- **ВОПРОСЫ И ЗАДАНИЯ**:
[A] Проверьте по тексту о досмотре женщин в аэропортах три утверждения: (i) однажды женщину заставили снять колечко с соска плоскогубцами; (ii) в небольших аэропортах работает больше охранников-женщин; (iii) женщинам при досмотре делают поблажки по признаку пола. На каждое ответьте «да» или «нет» и приведите точную цитату из текста, которая это решает.
[B] Чьи слова «Величественное лицо закона» приводятся в тексте о досмотре женщин в аэропортах?
[C] Допишите текст о досмотре женщин в аэропортах: продолжите его сразу после последнего предложения.

- **ТЕКСТ ДЛЯ ЧТЕНИЯ**:
Кроме того, у женщин больше предметов, которые надо снимать при досмотре — и неясно, куда их при этом помещать. Так, их бюстгальтеры порой снабжены металлической проволокой, чтобы приподнимать грудь. А однажды женщину, носившую колечко на соске, угрозами заставили снять его при помощи плоскогубцев, поскольку охранники отказались производить визуальный осмотр, чтобы убедиться в его наличии[28]. В некоторых религиях существуют жесткие правила относительно «скромного» поведения женщин, в том числе предписания, какие части тела должны быть прикрыты одеждой. Женщины во многих случаях жалуются на «сексуальные домогательства» охранников, которые их «ощупывают»[29]. Женщины, отказывающиеся пройти рентгеновское сканирование, могут столкнуться с более серьезными задержками, особенно в небольших аэропортах, где работает меньше охранников женского пола, способных провести личный досмотр. И хотя совершенно ясно, что женщины (как христианки, так и мусульманки) с куда меньшей вероятностью, чем мужчины, могут быть замешаны в терроризме и иных действиях, связанных с насилием, — никаких поблажек по гендерному признаку им не дается. «Величественное лицо закона», как замечал ровно по такому же поводу Анатоль Франс, одинаково применяется и к мужчинам, и к женщинам, без каких-либо привилегий[30].

- **ВЫДЕРЖКИ ИЗ ЗАПИСЕЙ**:
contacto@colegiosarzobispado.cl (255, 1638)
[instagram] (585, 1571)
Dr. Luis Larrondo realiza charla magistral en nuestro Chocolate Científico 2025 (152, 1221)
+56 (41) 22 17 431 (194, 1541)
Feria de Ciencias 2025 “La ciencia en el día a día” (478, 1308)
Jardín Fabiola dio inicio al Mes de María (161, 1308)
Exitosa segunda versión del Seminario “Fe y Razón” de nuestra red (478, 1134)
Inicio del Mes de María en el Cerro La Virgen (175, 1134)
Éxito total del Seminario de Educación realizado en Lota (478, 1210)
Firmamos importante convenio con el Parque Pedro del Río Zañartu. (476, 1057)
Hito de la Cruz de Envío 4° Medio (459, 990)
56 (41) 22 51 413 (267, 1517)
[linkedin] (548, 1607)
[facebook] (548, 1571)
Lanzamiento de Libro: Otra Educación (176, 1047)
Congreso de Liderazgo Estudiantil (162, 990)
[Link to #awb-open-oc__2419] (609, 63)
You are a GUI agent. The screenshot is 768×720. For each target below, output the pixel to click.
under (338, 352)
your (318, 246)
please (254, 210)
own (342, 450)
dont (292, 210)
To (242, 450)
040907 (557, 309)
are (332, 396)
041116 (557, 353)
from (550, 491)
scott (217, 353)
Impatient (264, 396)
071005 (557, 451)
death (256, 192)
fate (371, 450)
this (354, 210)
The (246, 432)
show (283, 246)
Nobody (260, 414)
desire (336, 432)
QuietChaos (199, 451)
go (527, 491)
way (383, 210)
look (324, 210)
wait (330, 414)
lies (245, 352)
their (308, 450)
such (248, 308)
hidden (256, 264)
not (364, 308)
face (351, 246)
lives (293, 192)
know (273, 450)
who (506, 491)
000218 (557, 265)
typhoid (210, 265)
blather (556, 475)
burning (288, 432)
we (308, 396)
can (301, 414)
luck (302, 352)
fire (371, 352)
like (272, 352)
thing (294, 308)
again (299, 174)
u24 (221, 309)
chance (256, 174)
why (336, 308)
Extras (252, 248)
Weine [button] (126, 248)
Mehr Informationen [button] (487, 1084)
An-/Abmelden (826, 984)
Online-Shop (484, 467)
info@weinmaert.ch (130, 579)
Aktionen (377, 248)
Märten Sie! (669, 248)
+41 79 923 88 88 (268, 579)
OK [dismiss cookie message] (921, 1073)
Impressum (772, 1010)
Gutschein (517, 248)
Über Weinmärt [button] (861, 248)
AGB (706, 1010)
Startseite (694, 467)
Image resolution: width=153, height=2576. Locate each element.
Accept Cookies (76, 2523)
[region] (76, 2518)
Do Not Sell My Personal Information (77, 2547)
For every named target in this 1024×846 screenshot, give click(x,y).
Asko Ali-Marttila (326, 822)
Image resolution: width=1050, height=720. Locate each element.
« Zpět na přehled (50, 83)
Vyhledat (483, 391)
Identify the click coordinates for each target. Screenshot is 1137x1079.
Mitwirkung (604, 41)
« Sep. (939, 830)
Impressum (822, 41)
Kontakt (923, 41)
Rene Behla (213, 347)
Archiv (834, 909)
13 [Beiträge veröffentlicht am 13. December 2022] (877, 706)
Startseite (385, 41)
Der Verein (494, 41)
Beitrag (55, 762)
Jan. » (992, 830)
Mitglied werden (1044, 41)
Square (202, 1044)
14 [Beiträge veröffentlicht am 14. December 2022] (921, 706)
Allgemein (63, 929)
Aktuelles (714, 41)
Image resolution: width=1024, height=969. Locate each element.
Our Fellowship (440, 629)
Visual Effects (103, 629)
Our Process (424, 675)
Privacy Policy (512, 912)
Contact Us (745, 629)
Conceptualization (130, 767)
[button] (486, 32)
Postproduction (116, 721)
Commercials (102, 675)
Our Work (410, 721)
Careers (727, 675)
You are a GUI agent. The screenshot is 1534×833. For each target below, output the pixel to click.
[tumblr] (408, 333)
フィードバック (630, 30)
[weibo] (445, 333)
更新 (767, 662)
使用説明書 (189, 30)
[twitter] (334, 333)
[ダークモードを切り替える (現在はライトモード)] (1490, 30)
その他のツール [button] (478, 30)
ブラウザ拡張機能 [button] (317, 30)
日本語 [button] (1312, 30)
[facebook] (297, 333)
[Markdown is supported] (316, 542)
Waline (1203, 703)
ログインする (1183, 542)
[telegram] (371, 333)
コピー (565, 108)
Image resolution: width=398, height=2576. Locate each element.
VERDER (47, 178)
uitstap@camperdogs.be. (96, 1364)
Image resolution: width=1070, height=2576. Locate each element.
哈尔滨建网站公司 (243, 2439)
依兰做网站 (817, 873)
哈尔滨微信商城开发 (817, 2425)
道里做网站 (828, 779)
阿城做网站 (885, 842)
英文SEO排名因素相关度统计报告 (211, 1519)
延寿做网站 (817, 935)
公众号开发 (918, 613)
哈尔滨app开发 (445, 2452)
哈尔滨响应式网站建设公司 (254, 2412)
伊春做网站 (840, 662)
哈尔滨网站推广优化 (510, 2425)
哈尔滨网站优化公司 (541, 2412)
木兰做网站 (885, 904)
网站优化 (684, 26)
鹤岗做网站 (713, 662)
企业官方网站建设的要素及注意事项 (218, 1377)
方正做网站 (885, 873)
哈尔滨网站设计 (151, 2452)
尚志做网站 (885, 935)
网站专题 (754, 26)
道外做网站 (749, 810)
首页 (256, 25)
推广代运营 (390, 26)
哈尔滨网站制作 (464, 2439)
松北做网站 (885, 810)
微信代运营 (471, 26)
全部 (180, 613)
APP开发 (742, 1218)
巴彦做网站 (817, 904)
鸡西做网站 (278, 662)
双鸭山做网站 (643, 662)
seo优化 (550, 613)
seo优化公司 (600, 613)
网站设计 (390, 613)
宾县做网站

- **ОТВЕТЫ НА ЗАДАНИЯ**:
[A]
(i) Да: «угрозами заставили снять его при помощи плоскогубцев».
(ii) Нет: «в небольших аэропортах, где работает меньше охранников женского пола».
(iii) Нет: «никаких поблажек по гендерному признаку им не дается».

[B] Анатоля Франса.

[C]
Наконец, как и в случае с туалетами, система безопасности в аэропортах основана на презумпции гетеросексуальной ориентации — как пассажиров, так и охранников. Чтобы исключить возможность сексуального домогательства, личный досмотр проводят охранники одного с пассажиром пола. Однако как пассажир, так и охранник, независимо от их пола, могут быть гомосексуальны (или, напротив, испытывать гомофобные чувства), так что близкое соприкосновение с представителем собственного пола может их существенно задевать.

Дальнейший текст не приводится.